Elias Weiss Friedman in New York's Washington Square Park. "When I'm on the ground, dogs think that I'm some strange, one-eyed animal, so if I start making a noise, they'll look right into the lens, thinking it's my eye."
Tools of the trade include a squeaky toy, tennis ball, beef jerky, business cards, and (most important) kneepads, which he wears under his pants to look less goofy.
"Kneepads are crucial to being a dog photographer because of being down here all day. And if you don't, then your knees start feeling it. And knees on asphalt is not a fun thing."
Credit: CBS News
Pearl, a nine-year-old French Bulldog, in Washington Square Park in New York City.
Pearl's owner, Amanda Dolan, told CBS News she's a big fan of The Dogist. "I follow him on Instagram. I love how he can capture the dog's spirit in just one photo. It's quick and it's fun and it brightens your day!"
Radley, a four-month-old Goldendoodle, in Washington Square Park in New York City.
"Dogs have always been a part of my life. I was sort of a shy kid growing up, so having a dog -- a dog who loves you unconditionally and someone to talk to and be part of your life -- was an important part of my childhood."
Jack, a four-year-old Miniature Australian Shepherd, in Washington Square Park in New York City.
Friedman uses a Nikon full-frame D-750 with a 35 millimeter lens. "I only shoot with prime lenses because the aesthetic is nicer. It's lighter. And you can shoot six frames per second, so if you're shooting a dog that's moving around, it's important to be able to snap, snap, snap, snap, so that you get the eyes right where you want them.

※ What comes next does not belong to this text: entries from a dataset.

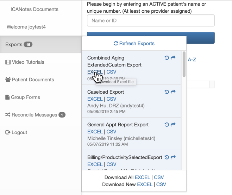The width and height of the screenshot is (232, 195).
Task: Open Reconcile Messages
Action: click(34, 115)
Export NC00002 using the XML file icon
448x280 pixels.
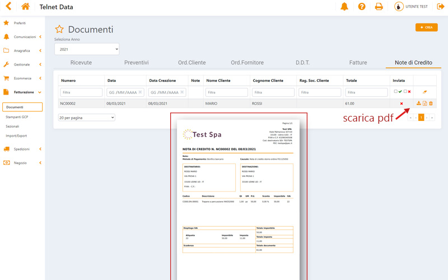[x=424, y=104]
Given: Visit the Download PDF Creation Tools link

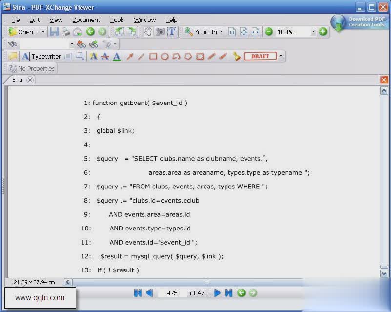Looking at the screenshot, I should pos(365,22).
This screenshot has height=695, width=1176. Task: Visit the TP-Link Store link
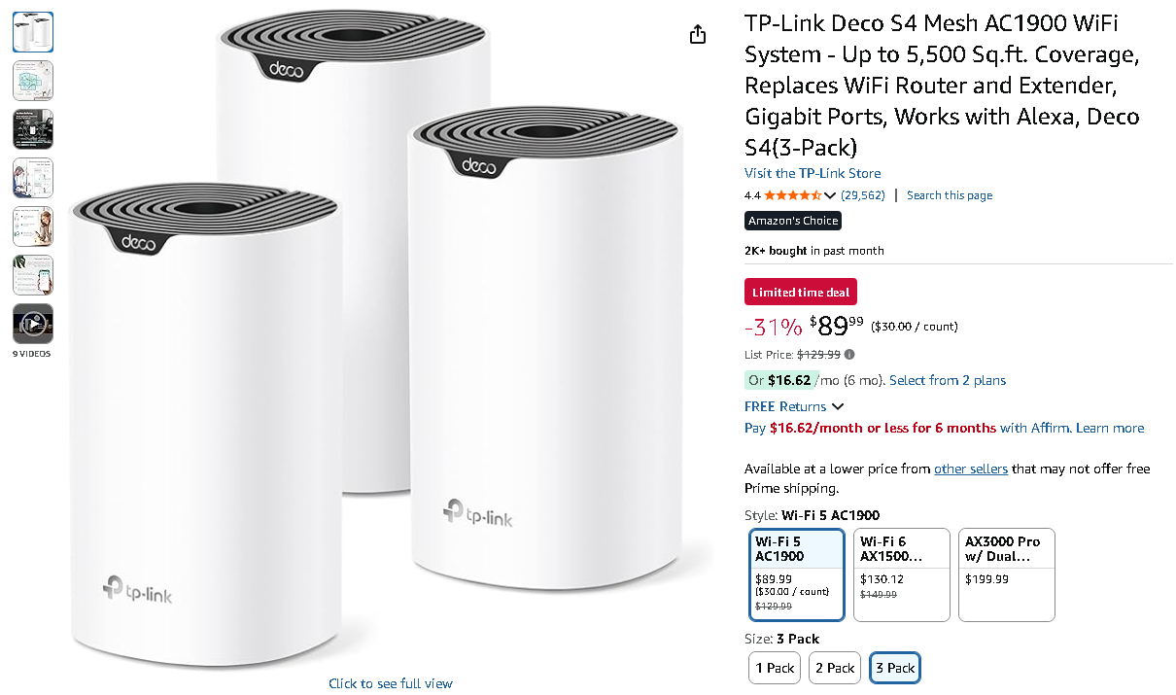pyautogui.click(x=813, y=173)
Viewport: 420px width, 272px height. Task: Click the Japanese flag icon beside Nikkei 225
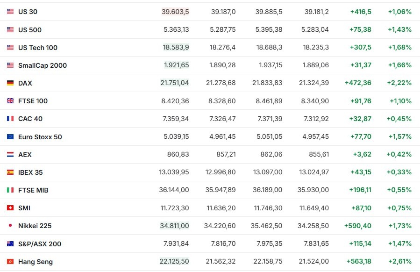pos(10,226)
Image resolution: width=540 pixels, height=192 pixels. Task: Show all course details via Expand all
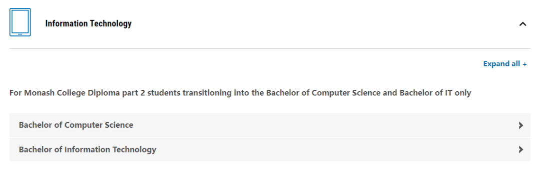pyautogui.click(x=505, y=64)
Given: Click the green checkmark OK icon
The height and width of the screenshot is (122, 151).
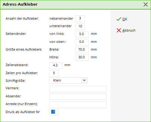Looking at the screenshot, I should [119, 19].
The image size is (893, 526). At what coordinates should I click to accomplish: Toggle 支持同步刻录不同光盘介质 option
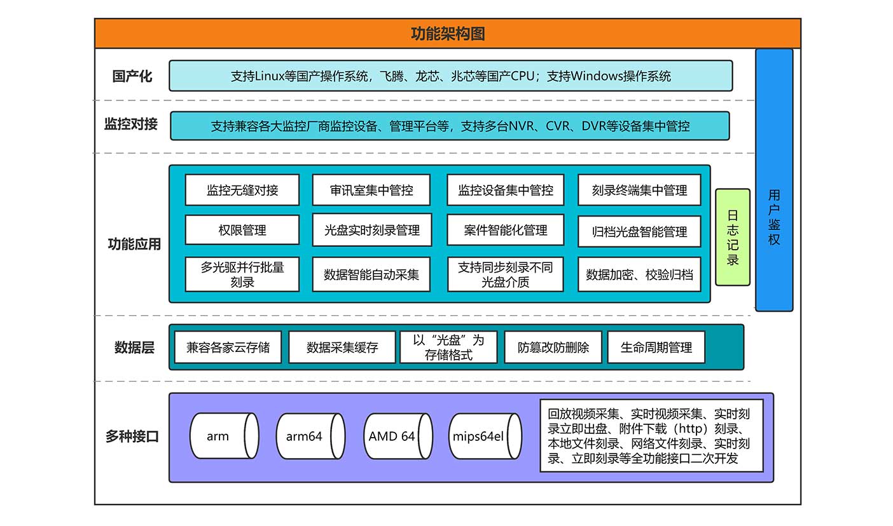click(505, 274)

"The auto focusing is an important part of a camera, too, because if the dog's bouncing around, you don't want the camera seeking back and forth trying to find focus. You need the quick focus."
Pepito, a three-year-old Border Collie, photographed in the 5th Arrondissement in Paris.
"I focus on the eyes because that's the way that we engage with people, that's the way we engage with animals. And dogs are very good at using their eyes to get what they want -- their classic puppy dog look."
Abigail, a 12-week-old Miniature Labradoodle, photographed at 8th Street and 5th Ave., New York City.
"I can photograph 20 or 30 dogs a day. And sometimes I'll get five shots [that work], sometimes I'll get 20 shots. But it's fun just going out there and getting them, [interacting] with dogs all day, bring that back and share that with a large audience and make other people happy."
Sudan, a one-year-old Afghan Hound, photographed at Watts Street and Sullivan Street in New York City.
"Everyone asks me, 'How do you get the dogs to look so posed? And that's the challenge. If we're shooting people, it's hard to get them to look normal. If you're shooting a dog, it's hard to get them to look posed, 'cause they're always looking normal, you know? They're goofin' around. So how do you make 'em look posed?"
The Dogist's Give a Dog a Bone program works with rescued or abandoned pets, such as at the Animal Care Centers of New York, where he photographed Snookie, a three-year-old Pit Bull mix.
"Usually when I visit shelters, they're mostly pit bulls that are there because they're a challenging breed to have," said Friedman. "They're big dogs and they're strong, so it takes the right owner to be able to adopt one of these guys.
"When I see these dogs, I wanna take each of them home but, you know, I can't exactly fit 100 dogs in my apartment," he said.
Dream, a four-month-old Shih Tzu that was adopted from the ASPCA.
Gail Buchwald, senior vice president at the ASPCA's adoption center, told CBS News, "When the Dogist comes here, it's an opportunity for us to showcase our wonderful dogs in the best way possible, and that's because he's able to bring out their inner beauty. We know that every one of these dogs has a story to tell. And often, it's just the lens that can capture it just right so that these dogs have their personality in their photos.
"When I see his photographs, I don't just see a picture of a dog; I see a story and I see, most importantly, a connection."